• EXERCISE GOAL:
When the word "multi" appears in a line of the data below, list that line.

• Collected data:
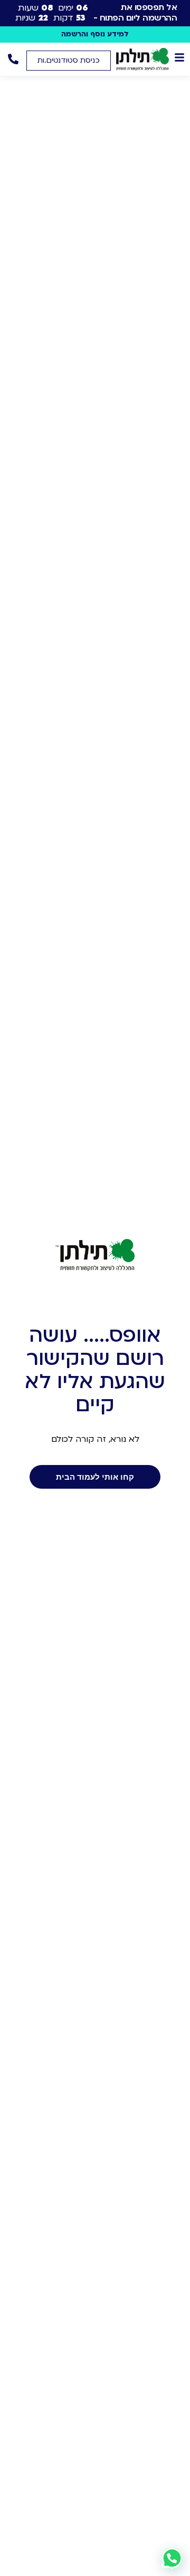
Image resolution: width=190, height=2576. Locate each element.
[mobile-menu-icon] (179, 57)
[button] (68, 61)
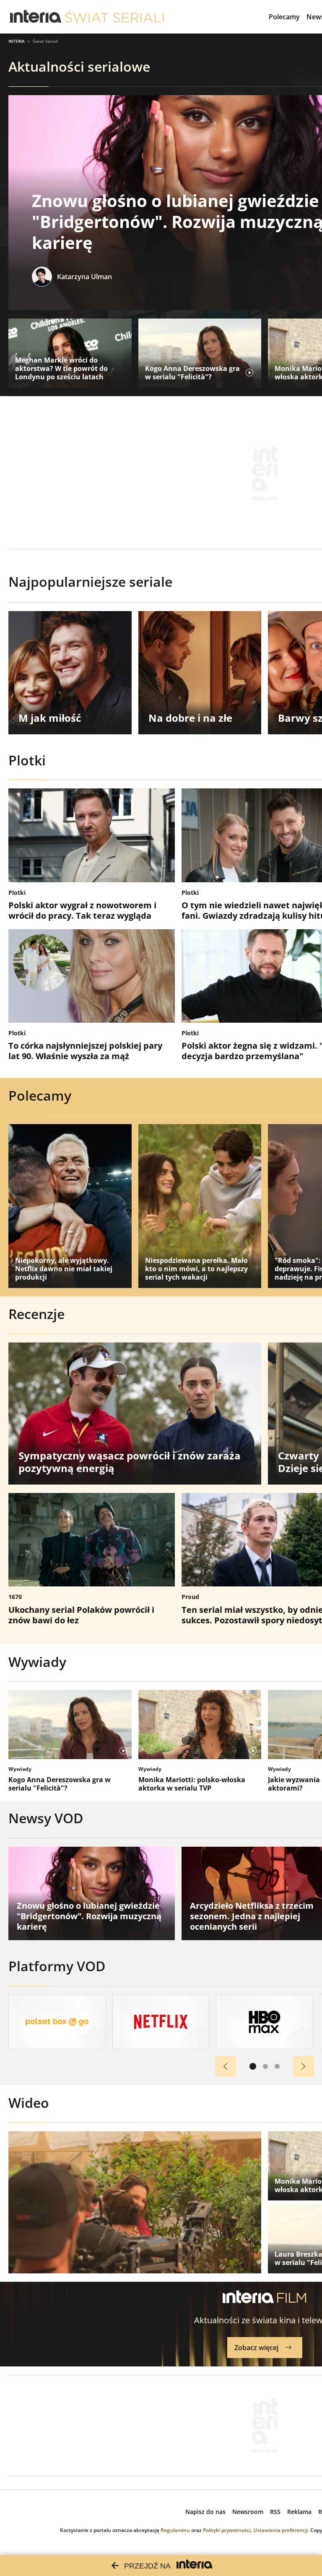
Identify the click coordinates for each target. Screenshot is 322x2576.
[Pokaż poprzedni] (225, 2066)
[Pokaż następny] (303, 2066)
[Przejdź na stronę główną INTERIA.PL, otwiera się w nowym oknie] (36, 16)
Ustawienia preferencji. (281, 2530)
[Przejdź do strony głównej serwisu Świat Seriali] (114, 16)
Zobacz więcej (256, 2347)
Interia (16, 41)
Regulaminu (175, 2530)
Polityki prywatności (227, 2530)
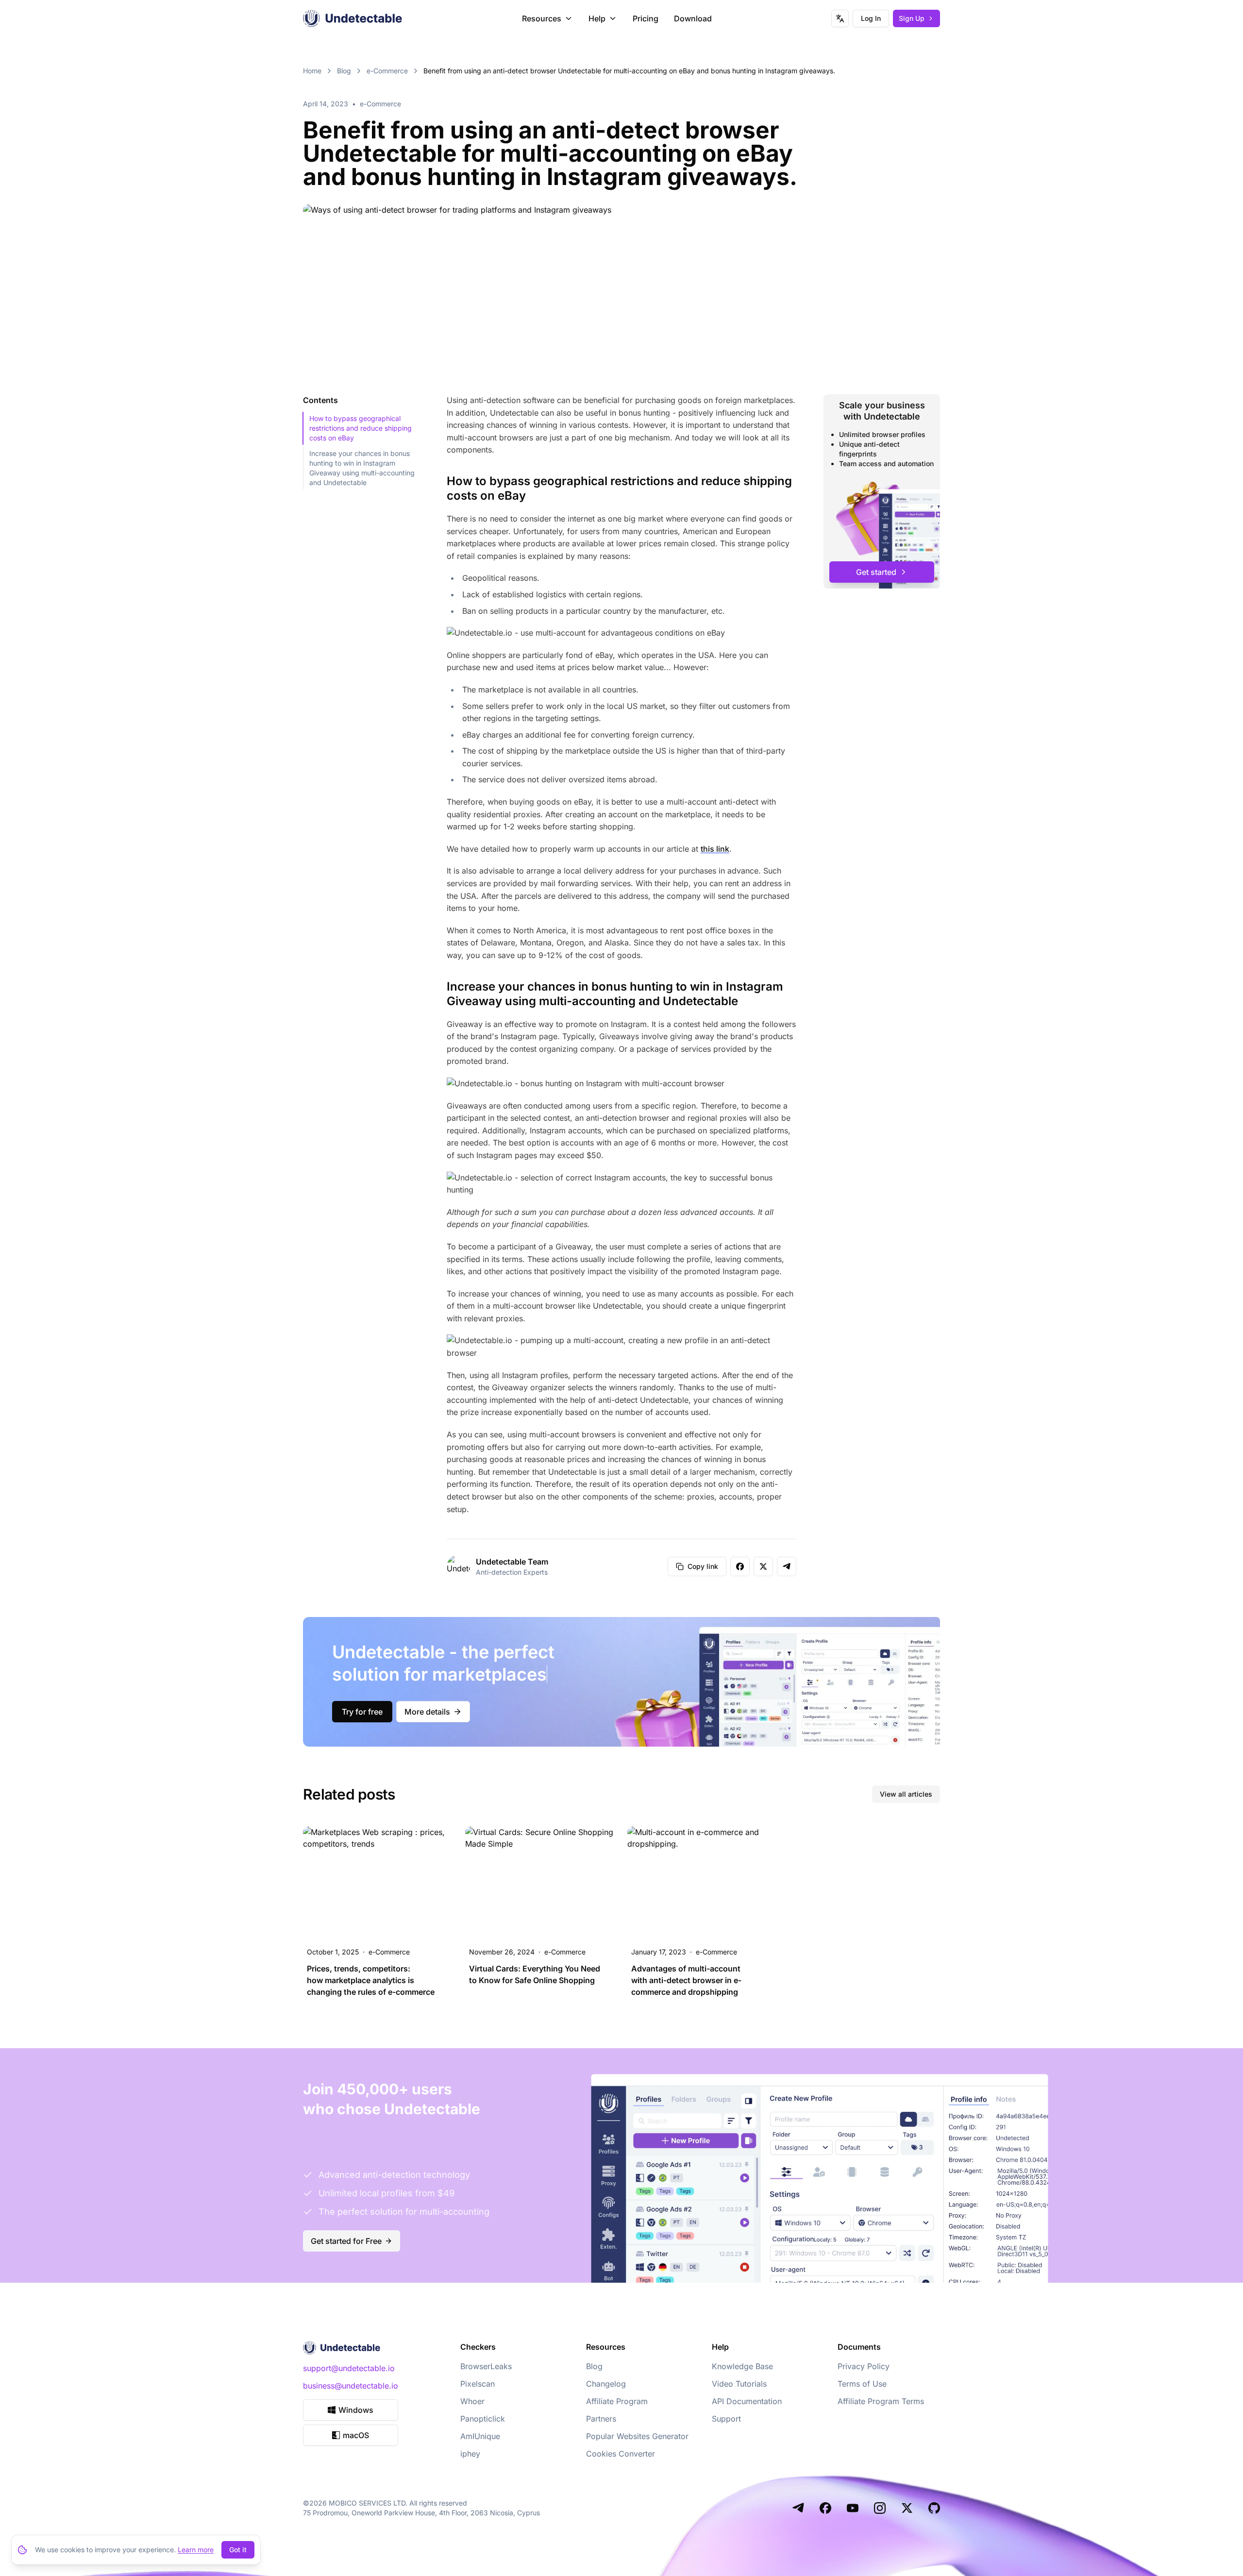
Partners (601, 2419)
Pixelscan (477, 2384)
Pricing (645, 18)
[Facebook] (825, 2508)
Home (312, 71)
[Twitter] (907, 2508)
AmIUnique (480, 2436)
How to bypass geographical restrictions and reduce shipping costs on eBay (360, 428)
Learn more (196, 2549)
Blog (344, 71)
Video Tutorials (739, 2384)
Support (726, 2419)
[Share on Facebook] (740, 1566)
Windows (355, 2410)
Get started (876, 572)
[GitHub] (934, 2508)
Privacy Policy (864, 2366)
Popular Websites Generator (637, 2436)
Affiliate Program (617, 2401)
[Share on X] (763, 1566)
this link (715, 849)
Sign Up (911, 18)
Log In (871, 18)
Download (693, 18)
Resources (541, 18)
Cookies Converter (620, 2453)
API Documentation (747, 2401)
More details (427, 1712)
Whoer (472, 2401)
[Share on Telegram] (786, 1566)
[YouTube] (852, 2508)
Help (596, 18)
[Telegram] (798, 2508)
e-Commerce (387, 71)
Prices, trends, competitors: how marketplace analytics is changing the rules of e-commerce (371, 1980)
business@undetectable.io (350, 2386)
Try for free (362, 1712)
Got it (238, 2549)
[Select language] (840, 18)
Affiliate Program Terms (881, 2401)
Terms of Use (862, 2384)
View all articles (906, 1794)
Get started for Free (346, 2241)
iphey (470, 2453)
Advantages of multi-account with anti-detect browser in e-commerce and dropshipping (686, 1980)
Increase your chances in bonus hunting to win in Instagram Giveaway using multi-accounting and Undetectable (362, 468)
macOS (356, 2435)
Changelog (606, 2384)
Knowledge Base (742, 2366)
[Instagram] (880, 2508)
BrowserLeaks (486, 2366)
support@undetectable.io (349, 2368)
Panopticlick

• EXERCISE OUTPUT:
Advantages of multi-account with anti-detect browser in e-commerce and dropshipping (686, 1980)
Increase your chances in bonus hunting to win in Instagram Giveaway using multi-accounting and Undetectable (362, 468)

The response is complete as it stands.